Alıntı –
----

Gezi'den bugüne Körfez'de Türkiye düşmanlığı...

Yeni Şafak yazarı Mehmet Acet, Körfez ülkelerinde son dönemde birbiri ardına yaşanan siyasi gelişmeleri masaya yatırdı.

Suudi Arabistan ve Birleşik Arap Emirlikleri'nden esen rüzgarların Türkiye'ye ulaşabileceği uyarısı yapan Mehmet Acet, Gezi Parkı provokasyonunda yaşanan bir olayı anlattı.

Birleşik Arap Emirlikleri Veliaht Prensi Muhammed Bin Zaid'in ayaklanma girişimi sırasında o dönem Başbakan olan Cumhurbaşkanı Recep Tayyip Erdoğan'a bir not göndererek; “Söyleyin Sayın Başbakana”... Eğer ülkesinden ayrılmayı düşünürse, Birleşik Arap Emirlikleri kendisine ev sahipliği yapmaya hazırdır” dediğini aktardı.

Acet, "Birleşik Arap Emirlikleri’nin sonradan ortaya çıkan ‘Gezi ilişkileri’, 15 Temmuz’a giden süreçte FETÖ namına yaptığı fonlamalar, o günkü niyetin halis bir niyet olmadığını düşünmemiz için yeterli bir gerekçe sunuyor." diye yazdı.

İşte o köşe yazısı;

- Körfez’deki deprem Türkiye’ye nereden dokunuyor?

2013 Mayıs sonu, Haziran başı…

Gezi olaylarının başladığı günler…

Dönemin Başbakanı Tayyip Erdoğan Fas ziyaretini sürdürürken, İstanbul’da, Ankara’da, İzmir’de terör estiren gruplar, ortalığı savaş meydanına çeviriyorlar.

Kendilerine ODTÜ’lü gençler adını takan bin kişilik grubun, Erdoğan’ın Keçiören’deki evine 100 metre kala polis tarafından güçlükle durdurulduğu günler.

----

Verilen bilgiler –
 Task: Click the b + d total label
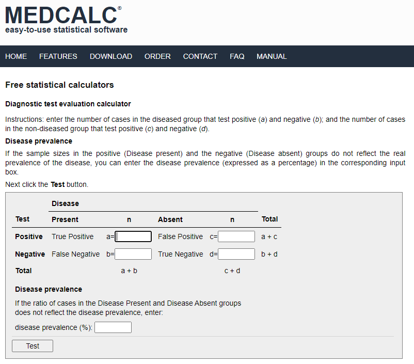[269, 254]
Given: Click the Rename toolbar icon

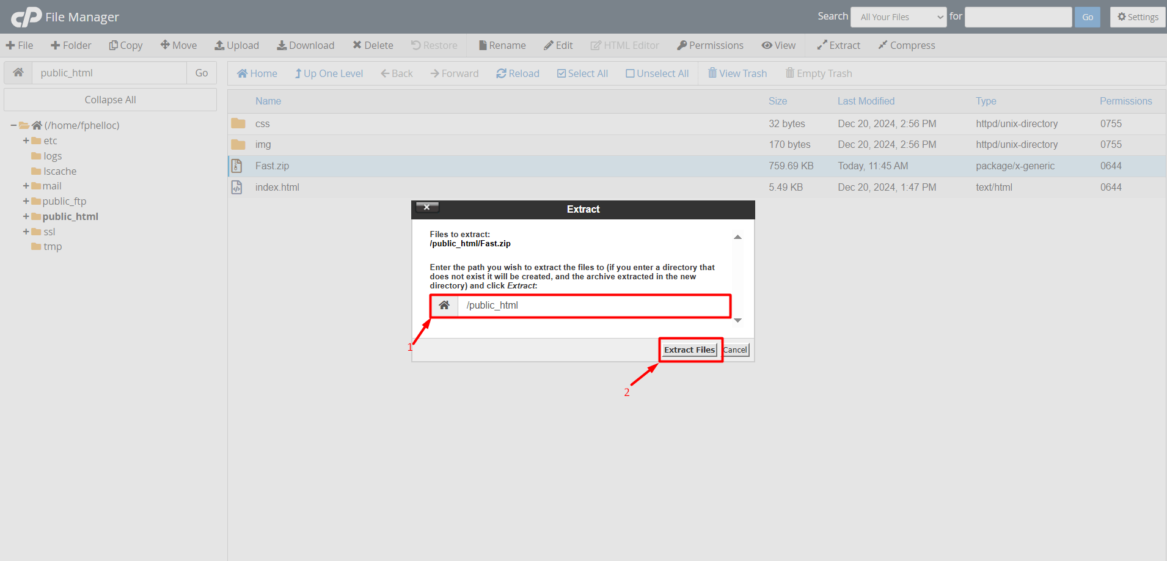Looking at the screenshot, I should pyautogui.click(x=483, y=45).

----

Talimatınız –
Alıntıya göre Mehmet Acet, Muhammed Bin Zaid'in Erdoğan'a ev sahipliği teklif eden notunun iyi niyetle gönderilmediği kanaatini hangi gerekçelere dayandırıyor? Bir ile üç cümle arasında açıklayın.

Eksiksiz yanıt –
Acet, Birleşik Arap Emirlikleri'nin sonradan ortaya çıkan "Gezi ilişkileri"ni ve 15 Temmuz'a giden süreçte FETÖ namına yaptığı fonlamaları gerekçe gösteriyor. Ona göre bu iki durum, Gezi olayları sırasında gönderilen nottaki niyetin halis olmadığını düşünmek için yeterli bir gerekçe sunuyor.